President Biden’s official National Security Strategy, released this week, declares that we are in a “decisive decade” and that “the post-Cold War era is definitively over.” The document charts out a bold path for confronting “the existential challenge of our time.”
That challenge, naturally, is the climate crisis.
Presidents are required by law to publish a report explaining America’s national-security aims and the way in which Washington is working to secure them. The new Biden strategy lays out what we already knew to be the case — that this administration considers confronting climate change to be at least as much a priority as any of the true threats that Americans face.
The strategy mentions climate 63 times, but it only refers to China, or the PRC and Beijing, in 60 instances. Effectively, the document portrays the ongoing efforts by authoritarian powers to contest American strength and the international order to be as equally concerning as, or even slightly less worrying than, climate and other gauzily considered “transnational threats.”
The strategy asserts that “we have broken down the line between foreign policy and domestic policy,” which is true to some extent. Enabled by a global supply chain, the fentanyl crisis has destroyed families, and illegal immigration has its own destabilizing and damaging effects on communities. Although the strategy treats these issues very briefly, its domestic focus is primarily an excuse to boast about the Build Back Better package. It also touts the White House’s push on green energy, using woke cant. According to the strategy, “To ensure these efforts are durable and sustainable requires centering equity and inclusion, and partnering both with local partners and international bodies.”
Of course, all of this is absurd. The Chinese Communist Party is the most significant threat to American primacy on the world stage. In addition, Russian aggression in Eastern Europe is a near-term threat that Washington must meet.
The document does identify these twin challenges — that of a rising power in Beijing and a declining one in Moscow, both dangerous in different ways — as emblematic of great-power competition in the 21st century. It calls the threat from the Chinese regime “America’s most consequential geopolitical challenge” and points out that the People’s Liberation Army is “growing in strength and reach globally.” It also notes that “Russia poses an immediate and ongoing threat to the regional security order in Europe and it is a source of disruption and instability globally but it lacks the across the spectrum capabilities” at Beijing’s disposal.

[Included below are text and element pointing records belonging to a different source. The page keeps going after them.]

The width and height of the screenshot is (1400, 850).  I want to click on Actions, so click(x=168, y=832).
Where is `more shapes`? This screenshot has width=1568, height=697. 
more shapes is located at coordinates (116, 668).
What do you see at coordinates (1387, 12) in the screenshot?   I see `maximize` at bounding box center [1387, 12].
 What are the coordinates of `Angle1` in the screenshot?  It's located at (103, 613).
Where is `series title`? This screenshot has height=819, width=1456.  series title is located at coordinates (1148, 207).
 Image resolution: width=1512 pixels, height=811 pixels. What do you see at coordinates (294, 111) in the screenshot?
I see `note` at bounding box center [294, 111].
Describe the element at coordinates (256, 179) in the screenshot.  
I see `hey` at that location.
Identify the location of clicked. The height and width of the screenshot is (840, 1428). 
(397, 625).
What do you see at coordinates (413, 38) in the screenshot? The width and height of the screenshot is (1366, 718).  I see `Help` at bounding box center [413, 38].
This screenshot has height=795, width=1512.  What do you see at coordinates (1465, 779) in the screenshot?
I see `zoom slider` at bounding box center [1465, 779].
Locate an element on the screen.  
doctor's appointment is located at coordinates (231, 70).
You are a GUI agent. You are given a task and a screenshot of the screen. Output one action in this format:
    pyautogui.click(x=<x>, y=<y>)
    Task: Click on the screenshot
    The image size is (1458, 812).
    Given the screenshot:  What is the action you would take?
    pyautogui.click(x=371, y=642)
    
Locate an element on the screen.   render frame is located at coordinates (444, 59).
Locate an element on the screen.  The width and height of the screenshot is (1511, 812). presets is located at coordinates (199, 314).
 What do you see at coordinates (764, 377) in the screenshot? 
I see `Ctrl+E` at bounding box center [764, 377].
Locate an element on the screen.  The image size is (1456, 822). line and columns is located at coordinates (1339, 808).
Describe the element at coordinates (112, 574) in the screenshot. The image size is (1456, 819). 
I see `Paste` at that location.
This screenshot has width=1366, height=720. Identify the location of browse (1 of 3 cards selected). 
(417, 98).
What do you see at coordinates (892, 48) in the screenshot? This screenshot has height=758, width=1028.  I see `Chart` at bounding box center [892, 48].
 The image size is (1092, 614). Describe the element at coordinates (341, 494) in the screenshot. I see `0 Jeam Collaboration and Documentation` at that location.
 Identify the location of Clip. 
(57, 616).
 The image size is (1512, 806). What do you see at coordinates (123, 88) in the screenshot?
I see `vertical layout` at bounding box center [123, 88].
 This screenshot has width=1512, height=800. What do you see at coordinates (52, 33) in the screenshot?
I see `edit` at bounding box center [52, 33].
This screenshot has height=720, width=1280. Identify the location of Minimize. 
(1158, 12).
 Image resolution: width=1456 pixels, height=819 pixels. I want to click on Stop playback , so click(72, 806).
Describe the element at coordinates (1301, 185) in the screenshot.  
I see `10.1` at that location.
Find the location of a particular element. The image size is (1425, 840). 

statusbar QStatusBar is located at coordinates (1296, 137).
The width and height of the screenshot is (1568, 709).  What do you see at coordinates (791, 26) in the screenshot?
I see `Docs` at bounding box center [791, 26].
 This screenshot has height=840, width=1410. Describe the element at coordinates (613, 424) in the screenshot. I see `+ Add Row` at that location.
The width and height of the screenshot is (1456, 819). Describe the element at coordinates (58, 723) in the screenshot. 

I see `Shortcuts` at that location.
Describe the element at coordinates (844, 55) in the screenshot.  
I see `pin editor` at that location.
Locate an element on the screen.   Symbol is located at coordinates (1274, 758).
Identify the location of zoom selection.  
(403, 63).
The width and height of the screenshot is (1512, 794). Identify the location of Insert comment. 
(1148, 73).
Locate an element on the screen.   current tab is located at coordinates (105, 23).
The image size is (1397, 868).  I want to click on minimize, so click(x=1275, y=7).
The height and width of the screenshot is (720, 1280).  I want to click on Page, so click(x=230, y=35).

Then it undercuts its warnings about the CCP by leaving the door open to cooperate with Beijing, as has been the administration’s wont since the start, and by neglecting to endorse providing sufficient resources to meet these threats. “By the 2030s,” the strategy warns, “the United States for the first time will need to deter two major nuclear powers, each of whom will field modern and diverse global and regional nuclear forces.”
Yet the strategy’s cursory — by comparison with the sections on climate — discussion of military modernization does not reflect a sense of urgency about enhancing our deterrence against foreign adversary powers. That’s wholly consistent with the anemic defense-spending proposals put forth by the White House in 2021 and 2022, and it betrays a lack of seriousness in dealing with the looming threats that the strategy describes.
Conservative foreign-policy experts with the Forum for American Leadership have issued their own alternative national-security strategy, which emphasizes the unparalleled threat posed by the “ethno-nationalist Leninist party state” in Beijing and advocates the corresponding investments in defense that logically follow.
In the coming months, Russia may well escalate its nuclear blackmail in the Ukraine war and throw Europe further into crisis, and, within the decade, Beijing may launch a military campaign across the Taiwan Strait. These are easily discerned real-world threats, attributable directly to hostile powers, with great dangers for U.S. security interests and perhaps its homeland.
Future generations of Americans may look back and wonder just why an American president wanted to prioritize anything else.